Menschen machen Fehler. Sie vergessen Dinge. Sie sprechen, ohne nachzudenken. Sie handeln auf der Grundlage unvollständiger Informationen und fallen Vorurteilen zum Opfer.
Von der einen Seite des Spielfelds betrachtet mögen diese Handlungen wie vorsätzliche Angriffe erscheinen, aber die Realität ist viel banaler.
Die Stanford Professorin Carole Robin beschreibt es so
Wir sollten uns die Situation als Tennisplatz vorstellen. Auf der einen Seite des Netzes sind die Motive der anderen Person und auf der anderen Seite ihr Verhalten.
Nun kann man beim Tennis nicht einfach über das Netz auf die andere Seite des Spielfelds klettern. Das wäre regelwidrig.
Doch in vielen Situationen tun wir genau das.

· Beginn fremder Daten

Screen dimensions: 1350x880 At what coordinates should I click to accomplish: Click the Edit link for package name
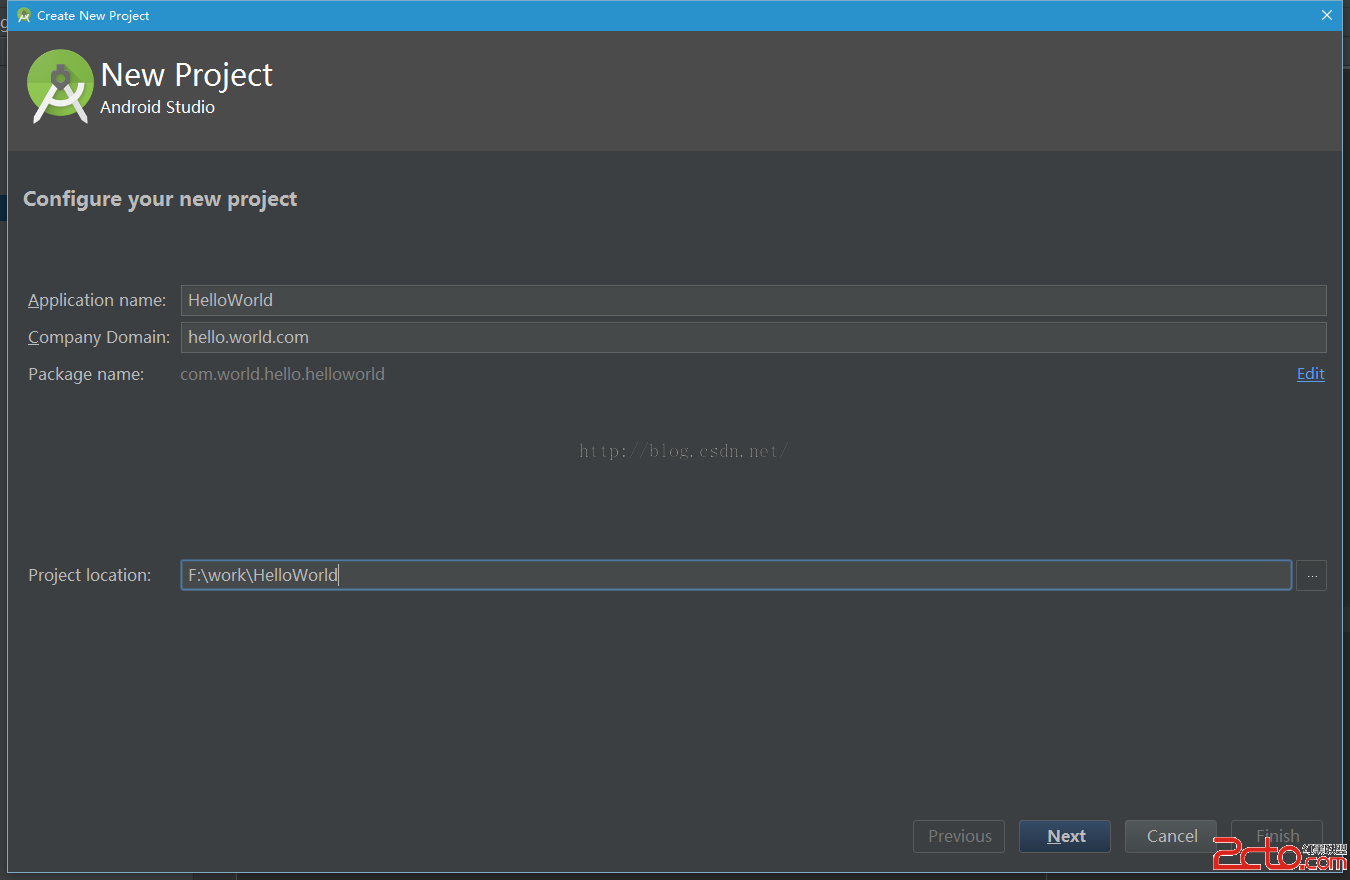[1310, 374]
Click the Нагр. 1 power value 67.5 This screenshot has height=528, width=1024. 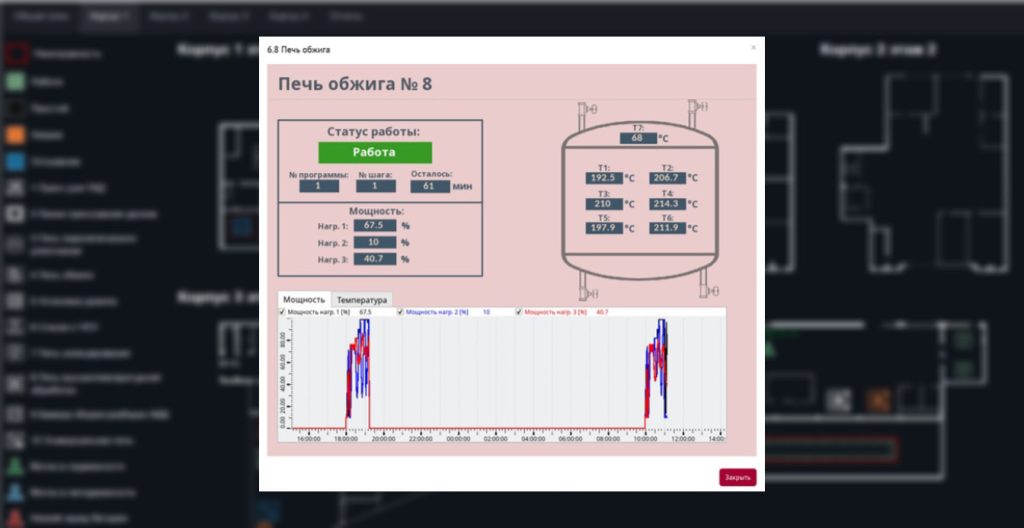pos(374,226)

Zum Beispiel, wenn wir der anderen Person böse Motive unterstellen.
Die Wahrheit sieht jedoch oft anders aus.
Deswegen sollten wir auch schwierige Gespräche mit einer möglichst objektiven Beschreibung unserer Wahrnehmung beginnen.
Anstatt zu sagen: “Du hörst mir nicht zu!”
Sollten wir sagen: “Wenn du während des Meetings an deinem Laptop bist, habe ich das Gefühl, dass du mir nicht zuhörst.”
Bleib auf deiner Seite des Spielfelds und beschreibe nur, was du siehst.
Eine Frage für dich
In welchen Situationen gehst du öfter von bösen Motiven aus?
Hast du dafür trifftige Beweise oder basiert diese Gefühl auf Annahmen?
Wie kannst du der anderen Person dies mitteilen, ohne über das Netz auf ihre Seite des Speilfelds zu steigen?